Je défais les six points de fixation de mon casque, commence à retirer les sangles qui me retiennent à mon siège baquet. Ensuite, une fois descendu de ma voiture, il ne me restera plus qu’à retirer ma combinaison fluo ignifugée et ma cagoule anti-feu et je pourrais être libre de mes mouvements.

Au début, tous ces systèmes de protection nous pesaient bien un peu, mais nous nous y sommes tous bien habitués, surtout les enfants qui aiment bien jouer avec les plaques réfléchissantes de leurs manches. Le gouvernement nous a bien expliqué que c’était pour notre sécurité et celle de nos familles, pour notre bien. Que les cinquante personnes qui ont été blessées cette année sur la route doivent être pour nous source de réflexion. Certes il n’y a plus eu de morts depuis dix mois mais cela ne doit pas pour autant faire fléchir notre vigilance.

De nouveaux moyens de protection sont à l’étude pour bientôt, notamment la couverture des routes. Ce qui empêcherait la pluie de mouiller le sol et les moustiques de salir les parebrises. Trop d’automobilistes ont eu l’an dernier à combattre ces insectes qui viennent s’écraser sur les vitres.

Au moment où je m’apprête à retirer mes chaussures de conduite (réglementaires et officielles évidemment, il n’est pas question de conduire avec n’importe quelles chaussure, ce serait trop dangereux), un hurlement se fait entendre dans le parking aménagé. C’est la panique, cela se voit immédiatement dans le comportement de la vingtaine d’hommes en armes qui travaillent ici pour notre bien.

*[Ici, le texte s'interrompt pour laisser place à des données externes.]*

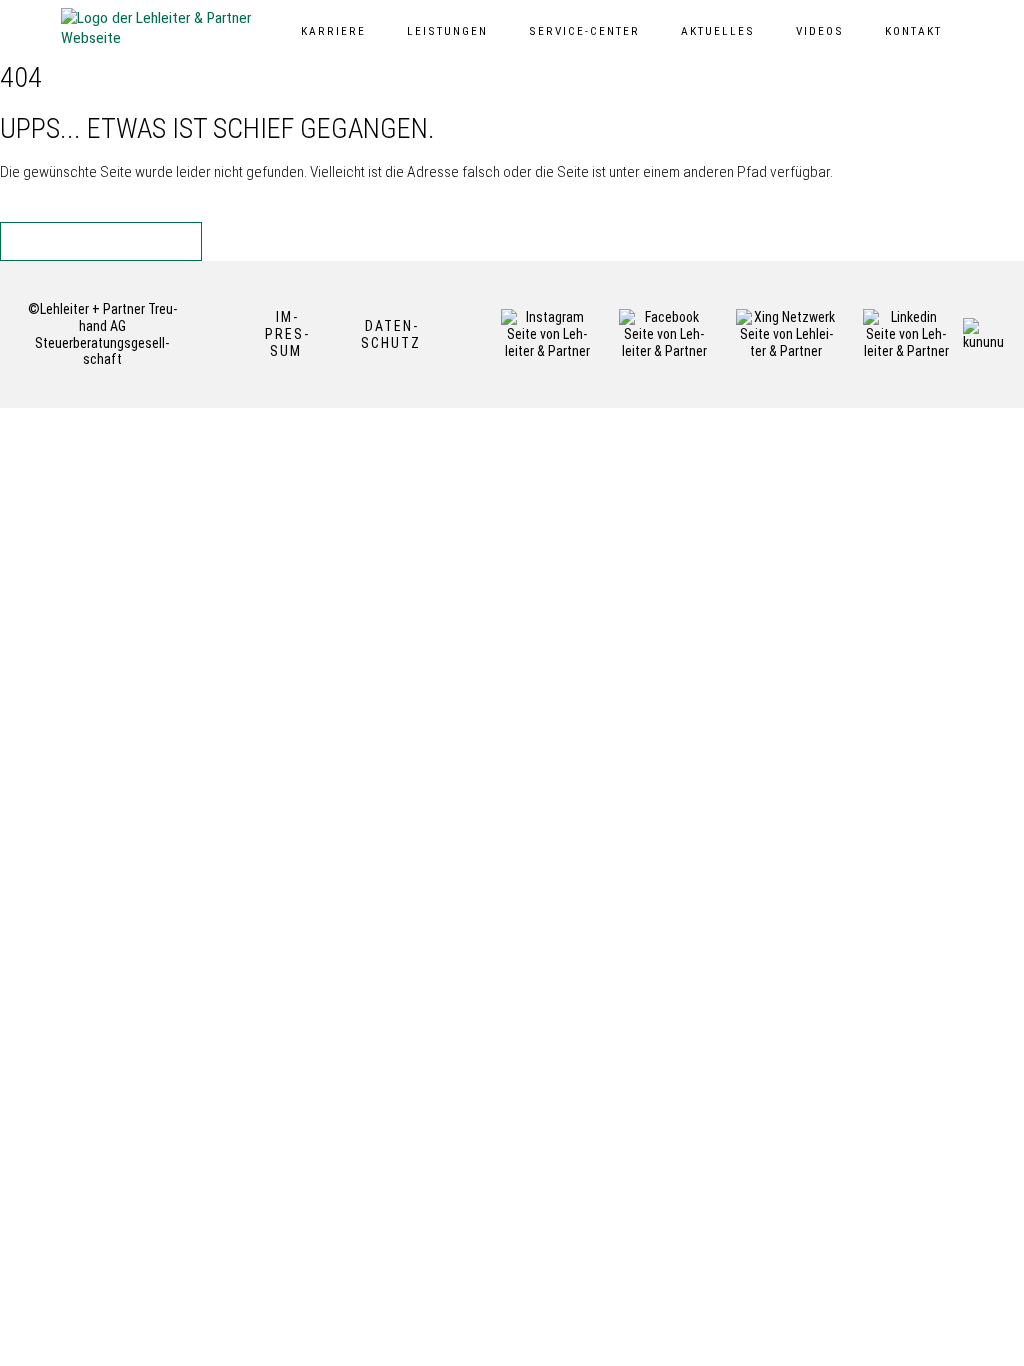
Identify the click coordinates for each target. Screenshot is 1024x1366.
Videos (820, 31)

Le policier qui m’a arrêté m’attrape par le bras.

– Venez ! Prenez votre famille avec vous et venez vous mettre en sureté dans le périmètre de sécurité installé à deux cents mètres de la route.

Son ton n’incite pas à la mollesse. Ce qui se passe doit être extrêmement grave.

– Vous n’aurez peut-être pas le temps, couchez-vous et bouchez-vous les oreilles. Vite, vite, vite !!!

Et là, allongé sur le sol, les mains sur les oreilles, je le vois passer à travers le trou du mur de mousse. Mon fils en a les yeux qui sortent de la tête. C’est la première fois qu’il en voit un en vrai.

Un camion.

Un camion qui, pour une raison encore inexpliquée, n’est pas transporté sur un wagon de chemin de fer. Un camion bâché qui roule inconsciemment sur notre route à une vitesse folle d’au moins vingt kilomètres à l’heure. Un véritable danger pour la population.

La troupe est en ébullition, prête à intervenir. Ils vont faire le travail. Vite et bien. On peut compter sur eux. C’est bon de savoir que l’on veille sur notre nous, sur notre sécurité et que le gouvernement fait tout pour préserver notre bien-être et notre joie de vivre.

Bien sûr, on ne fait pas d’omelette sans casser des œufs et cette sécurité a un prix : quelques petits désagréments et quelques sanctions.

Mais franchement, ce n’est qu’une goutte de contrainte dans un océan de sérénité.

© JM Bassetti. Ver sur mer le 20 Mai 2014. Reproduction interdite sans accord de l’auteur.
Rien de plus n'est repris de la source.